潰瘍性大腸炎から進展する大腸がんの特徴として、大腸炎との所見と紛らわしいことや、大腸内の平らな形状が多いために癌の早期の徴候の異形成を肉眼で発見することがなかなか難しいのです。大腸内視鏡検査を受けるなら、潰瘍性大腸炎から大腸がんのケースで内視鏡経験のあるドクターに検査をしてもらうべきだと思います。それくらい、何例か経験したものでないとわからない難しさがあるということです。

 

更には、潰瘍性大腸炎から発生する大腸がんは通常より性質の良くない(分化度の低い癌や浸潤癌)場合の比率が高いこともあります。発見された時には進行・転移していて手遅れの状態というケースだけは絶対に避けなければなりません。
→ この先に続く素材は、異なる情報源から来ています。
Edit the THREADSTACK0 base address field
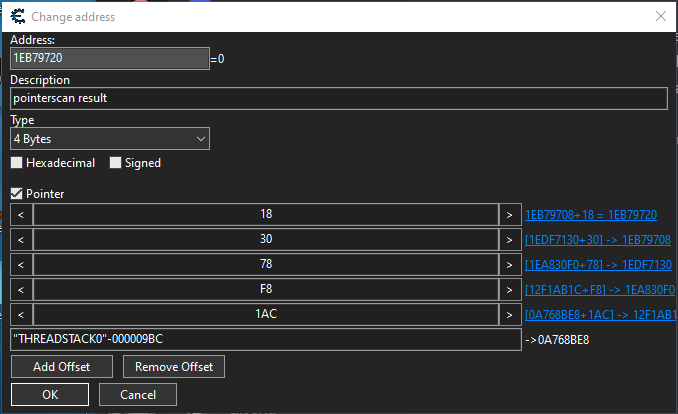 pyautogui.click(x=264, y=340)
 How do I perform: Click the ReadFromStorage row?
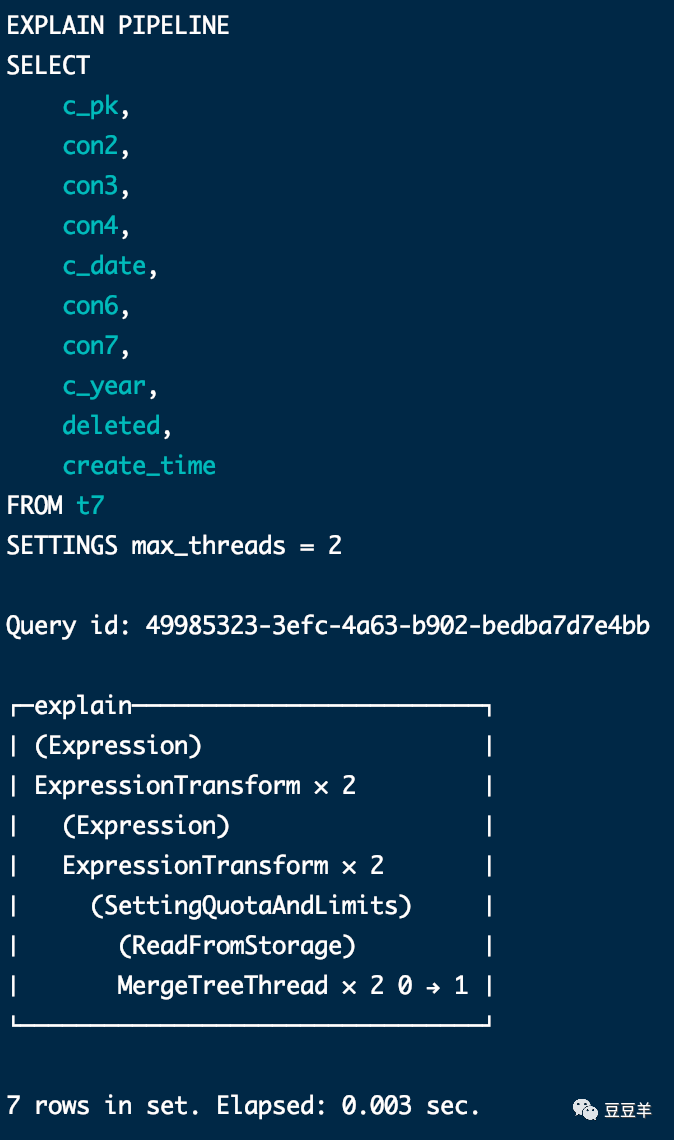coord(237,946)
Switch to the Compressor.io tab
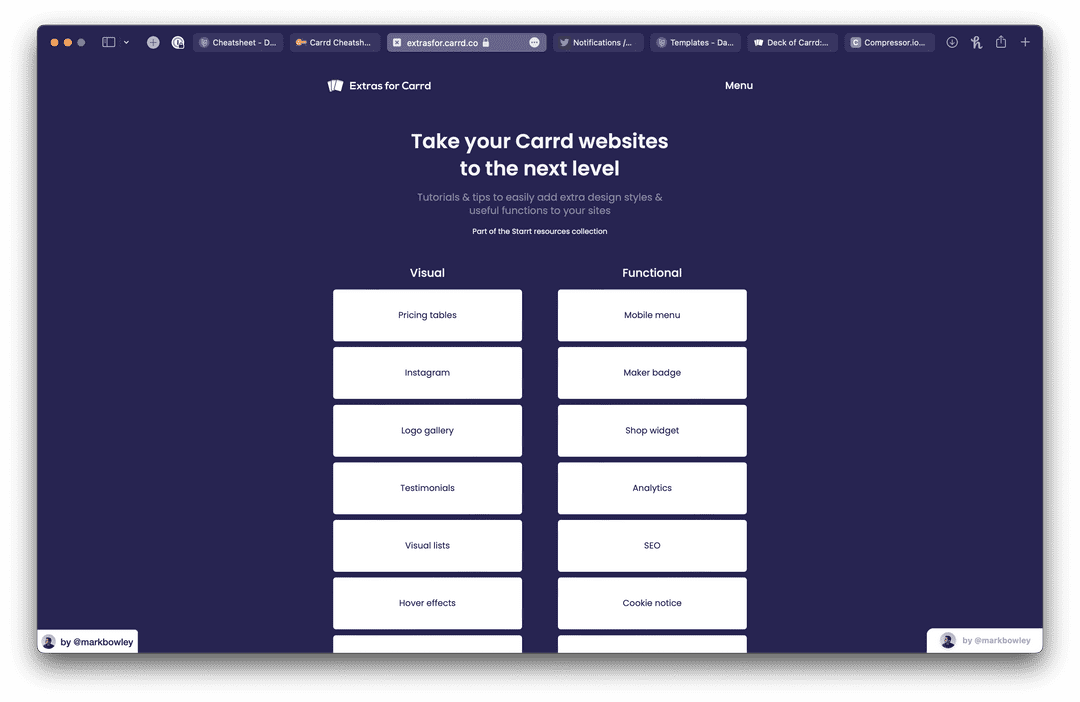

また、薬剤の継続服用も大腸がんへの予防の意味を持っています。特にペンタサやアサコール(メサラジン)の5-ASA製薬の継続投与が潰瘍性大腸炎の炎症を抑えコントロールするとともに、大腸がん発生のリスクを減少させることが確認されています。

 

潰瘍性大腸炎病変部の明らかな異形成は、異形度にかかわらず、癌に進行する傾向があり、少しでも顔つきの悪い細胞があった場合、大腸全摘出手術を行うことが強く勧められます。ちなみに潰瘍性大腸炎の場合、大腸がんにならなくとも手術が必要なときは、大腸全摘出手術が前提になります。早期の異形成の段階なら大腸全部を摘出してしまえば癌の転移の可能性も低く、潰瘍性大腸炎は大腸に限定した炎症なので予後の癌の再発も理論上心配ありません。逆にすこしでも大腸の部位を残した手術の選択の場合は、癌の再発の可能性も残したままとなり、引き続きサーベイランスは必要になります。

 

以上のことから潰瘍性大腸炎から大腸がんをくい止めるには早期発見に尽きるといえます。早期発見できなかった場合は通常の大腸がんより深刻なものになります。